Prospects for using silicene as an anode for lithium-ion batteries. A review

A single-layer silicon material with a honeycomb structure, called silicene, has been successfully produced by deposition onto certain metallic and non-metallic substrates, typically under high vacuum conditions. This twodimensional material has a number of unique properties that open up expanded possibilities for its application. This review discusses recent molecular dynamics and first-principles calculations regarding the use of silicene as a lithium-ion battery anode material. The strength characteristics and morphological properties of functional single- and two-layer silicene anodes, in which silicene is supported by Ag, Ni, Cu, Al, graphite and SiC thin layers, were calculated. The capacitances of the electrodes under consideration, the distribution of mechanical stresses associated with lithiation, the length and bond energy between atoms, the adhesion energy between silicene and the substrate as well as that between lithium medium and silicene, were determined. Open-circuit voltages and electronic properties of combined silicene anodes, such as band structure, partial spectrum of electronic states, and electrical charge redistribution between subsystems were established.
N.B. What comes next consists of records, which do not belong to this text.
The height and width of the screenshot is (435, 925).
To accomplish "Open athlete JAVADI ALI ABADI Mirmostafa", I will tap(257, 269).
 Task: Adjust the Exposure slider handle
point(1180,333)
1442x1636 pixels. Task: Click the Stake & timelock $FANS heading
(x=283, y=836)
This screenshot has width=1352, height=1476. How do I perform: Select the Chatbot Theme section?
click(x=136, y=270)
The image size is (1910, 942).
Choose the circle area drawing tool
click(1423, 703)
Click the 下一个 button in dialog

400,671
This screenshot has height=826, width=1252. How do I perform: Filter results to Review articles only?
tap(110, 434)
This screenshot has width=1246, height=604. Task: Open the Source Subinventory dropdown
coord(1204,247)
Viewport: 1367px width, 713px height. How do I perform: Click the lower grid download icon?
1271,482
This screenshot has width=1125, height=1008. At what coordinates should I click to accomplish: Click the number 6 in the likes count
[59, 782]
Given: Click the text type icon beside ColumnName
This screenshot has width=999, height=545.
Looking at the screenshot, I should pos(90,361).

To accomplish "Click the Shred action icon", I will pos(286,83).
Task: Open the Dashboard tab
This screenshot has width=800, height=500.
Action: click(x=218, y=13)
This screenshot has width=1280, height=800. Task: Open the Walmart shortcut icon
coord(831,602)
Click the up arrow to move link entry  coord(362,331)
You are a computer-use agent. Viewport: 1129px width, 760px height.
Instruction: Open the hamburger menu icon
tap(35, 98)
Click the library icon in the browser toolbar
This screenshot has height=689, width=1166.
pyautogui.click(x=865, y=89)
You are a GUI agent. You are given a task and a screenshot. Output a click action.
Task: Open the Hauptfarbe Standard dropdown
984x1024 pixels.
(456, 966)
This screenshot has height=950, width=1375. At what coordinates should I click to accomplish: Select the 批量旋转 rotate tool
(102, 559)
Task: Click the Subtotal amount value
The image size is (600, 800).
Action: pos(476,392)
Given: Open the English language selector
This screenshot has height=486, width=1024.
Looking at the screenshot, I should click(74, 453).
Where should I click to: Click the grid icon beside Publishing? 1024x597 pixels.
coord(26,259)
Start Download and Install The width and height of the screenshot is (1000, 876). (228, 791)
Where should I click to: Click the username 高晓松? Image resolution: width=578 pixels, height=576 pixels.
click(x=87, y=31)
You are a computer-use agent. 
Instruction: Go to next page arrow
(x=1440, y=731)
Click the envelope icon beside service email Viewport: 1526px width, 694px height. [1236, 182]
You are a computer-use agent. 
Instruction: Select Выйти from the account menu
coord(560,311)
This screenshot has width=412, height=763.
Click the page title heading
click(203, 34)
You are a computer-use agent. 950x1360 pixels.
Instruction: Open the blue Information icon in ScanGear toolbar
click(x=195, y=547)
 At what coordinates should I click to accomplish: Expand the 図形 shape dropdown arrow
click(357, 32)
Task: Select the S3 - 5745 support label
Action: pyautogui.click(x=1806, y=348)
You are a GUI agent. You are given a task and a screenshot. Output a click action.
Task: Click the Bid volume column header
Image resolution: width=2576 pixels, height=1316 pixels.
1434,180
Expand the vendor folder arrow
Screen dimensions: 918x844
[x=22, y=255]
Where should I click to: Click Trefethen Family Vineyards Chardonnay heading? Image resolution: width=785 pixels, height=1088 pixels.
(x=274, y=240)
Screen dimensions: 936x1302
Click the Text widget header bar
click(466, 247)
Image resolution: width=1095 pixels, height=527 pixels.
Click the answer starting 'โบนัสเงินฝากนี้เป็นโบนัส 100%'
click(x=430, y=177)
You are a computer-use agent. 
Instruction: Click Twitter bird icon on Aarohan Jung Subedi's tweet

An increase in the anode productivity was discovered when point defects in the form of mono- and bivacancies were created in silicene. Based on the calculated operational characteristics of the electrode, a conclusion is made about the advisability of using it as an anode is lithium-ion batteries. Estimates generally show no less than a threefold increase in the productivity of silicene anodes compared to the currently used graphite anodes. The problems and prospects for using silicene anodes are pointed out.